> [Assignment]: Return the data. Every word must match.

> [Data records]:
---------------

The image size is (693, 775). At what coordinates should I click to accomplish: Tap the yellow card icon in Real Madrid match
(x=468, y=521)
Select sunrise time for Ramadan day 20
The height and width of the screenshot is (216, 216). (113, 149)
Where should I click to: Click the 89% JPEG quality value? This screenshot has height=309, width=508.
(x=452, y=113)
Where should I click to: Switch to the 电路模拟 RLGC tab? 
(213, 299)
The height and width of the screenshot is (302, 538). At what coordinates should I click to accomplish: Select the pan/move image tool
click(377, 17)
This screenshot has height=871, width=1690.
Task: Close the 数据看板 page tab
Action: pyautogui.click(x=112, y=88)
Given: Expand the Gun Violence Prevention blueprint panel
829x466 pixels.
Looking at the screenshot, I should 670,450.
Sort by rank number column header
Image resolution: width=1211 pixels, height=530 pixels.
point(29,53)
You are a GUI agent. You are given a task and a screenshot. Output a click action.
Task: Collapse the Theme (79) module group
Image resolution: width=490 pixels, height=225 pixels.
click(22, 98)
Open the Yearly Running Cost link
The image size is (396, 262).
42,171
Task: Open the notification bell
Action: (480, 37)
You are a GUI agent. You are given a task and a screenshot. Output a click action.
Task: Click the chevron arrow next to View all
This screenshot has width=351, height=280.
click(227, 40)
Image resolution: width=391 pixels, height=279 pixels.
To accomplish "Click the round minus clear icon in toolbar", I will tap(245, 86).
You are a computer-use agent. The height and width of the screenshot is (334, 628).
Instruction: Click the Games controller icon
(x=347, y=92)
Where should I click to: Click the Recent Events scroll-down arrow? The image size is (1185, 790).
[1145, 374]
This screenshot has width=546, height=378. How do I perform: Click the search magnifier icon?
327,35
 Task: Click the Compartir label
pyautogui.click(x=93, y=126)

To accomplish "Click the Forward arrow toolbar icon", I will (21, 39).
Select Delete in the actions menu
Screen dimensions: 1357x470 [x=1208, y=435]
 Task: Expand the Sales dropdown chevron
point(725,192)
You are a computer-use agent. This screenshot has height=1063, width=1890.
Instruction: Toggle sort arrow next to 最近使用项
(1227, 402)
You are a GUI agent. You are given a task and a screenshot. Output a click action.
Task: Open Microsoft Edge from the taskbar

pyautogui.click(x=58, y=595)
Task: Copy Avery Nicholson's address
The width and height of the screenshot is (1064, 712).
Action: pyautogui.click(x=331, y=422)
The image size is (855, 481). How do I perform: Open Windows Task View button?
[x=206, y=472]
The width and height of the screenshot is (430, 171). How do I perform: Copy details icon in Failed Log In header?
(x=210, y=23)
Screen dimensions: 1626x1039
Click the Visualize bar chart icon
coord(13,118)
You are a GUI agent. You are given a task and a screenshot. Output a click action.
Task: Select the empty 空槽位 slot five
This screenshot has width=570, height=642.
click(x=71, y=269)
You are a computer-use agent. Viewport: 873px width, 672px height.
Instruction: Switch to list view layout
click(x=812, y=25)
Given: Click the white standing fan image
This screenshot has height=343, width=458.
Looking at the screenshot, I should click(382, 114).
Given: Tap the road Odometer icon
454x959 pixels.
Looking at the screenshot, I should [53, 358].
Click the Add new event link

---------------

> [Task result]:
The image size is (693, 775). At what coordinates should I click to accomplish: Tap the yellow card icon in Real Madrid match
(x=468, y=521)
Select sunrise time for Ramadan day 20
The height and width of the screenshot is (216, 216). (113, 149)
Where should I click to: Click the 89% JPEG quality value? This screenshot has height=309, width=508.
(x=452, y=113)
Where should I click to: Switch to the 电路模拟 RLGC tab? 
(213, 299)
The height and width of the screenshot is (302, 538). At what coordinates should I click to accomplish: Select the pan/move image tool
click(377, 17)
This screenshot has height=871, width=1690.
Task: Close the 数据看板 page tab
Action: pyautogui.click(x=112, y=88)
Given: Expand the Gun Violence Prevention blueprint panel
829x466 pixels.
Looking at the screenshot, I should 670,450.
Sort by rank number column header
Image resolution: width=1211 pixels, height=530 pixels.
point(29,53)
You are a GUI agent. You are given a task and a screenshot. Output a click action.
Task: Collapse the Theme (79) module group
Image resolution: width=490 pixels, height=225 pixels.
click(22, 98)
Open the Yearly Running Cost link
The image size is (396, 262).
42,171
Task: Open the notification bell
Action: (480, 37)
You are a GUI agent. You are given a task and a screenshot. Output a click action.
Task: Click the chevron arrow next to View all
This screenshot has width=351, height=280.
click(227, 40)
Image resolution: width=391 pixels, height=279 pixels.
To accomplish "Click the round minus clear icon in toolbar", I will tap(245, 86).
You are a computer-use agent. The height and width of the screenshot is (334, 628).
Instruction: Click the Games controller icon
(x=347, y=92)
Where should I click to: Click the Recent Events scroll-down arrow? The image size is (1185, 790).
[1145, 374]
This screenshot has width=546, height=378. How do I perform: Click the search magnifier icon?
327,35
 Task: Click the Compartir label
pyautogui.click(x=93, y=126)

To accomplish "Click the Forward arrow toolbar icon", I will (21, 39).
Select Delete in the actions menu
Screen dimensions: 1357x470 [x=1208, y=435]
 Task: Expand the Sales dropdown chevron
point(725,192)
You are a computer-use agent. This screenshot has height=1063, width=1890.
Instruction: Toggle sort arrow next to 最近使用项
(1227, 402)
You are a GUI agent. You are given a task and a screenshot. Output a click action.
Task: Open Microsoft Edge from the taskbar

pyautogui.click(x=58, y=595)
Task: Copy Avery Nicholson's address
The width and height of the screenshot is (1064, 712).
Action: pyautogui.click(x=331, y=422)
The image size is (855, 481). How do I perform: Open Windows Task View button?
[x=206, y=472]
The width and height of the screenshot is (430, 171). How do I perform: Copy details icon in Failed Log In header?
(x=210, y=23)
Screen dimensions: 1626x1039
Click the Visualize bar chart icon
coord(13,118)
You are a GUI agent. You are given a task and a screenshot. Output a click action.
Task: Select the empty 空槽位 slot five
This screenshot has width=570, height=642.
click(x=71, y=269)
You are a computer-use agent. Viewport: 873px width, 672px height.
Instruction: Switch to list view layout
click(x=812, y=25)
Given: Click the white standing fan image
This screenshot has height=343, width=458.
Looking at the screenshot, I should click(382, 114).
Given: Tap the road Odometer icon
454x959 pixels.
Looking at the screenshot, I should [53, 358].
Click the Add new event link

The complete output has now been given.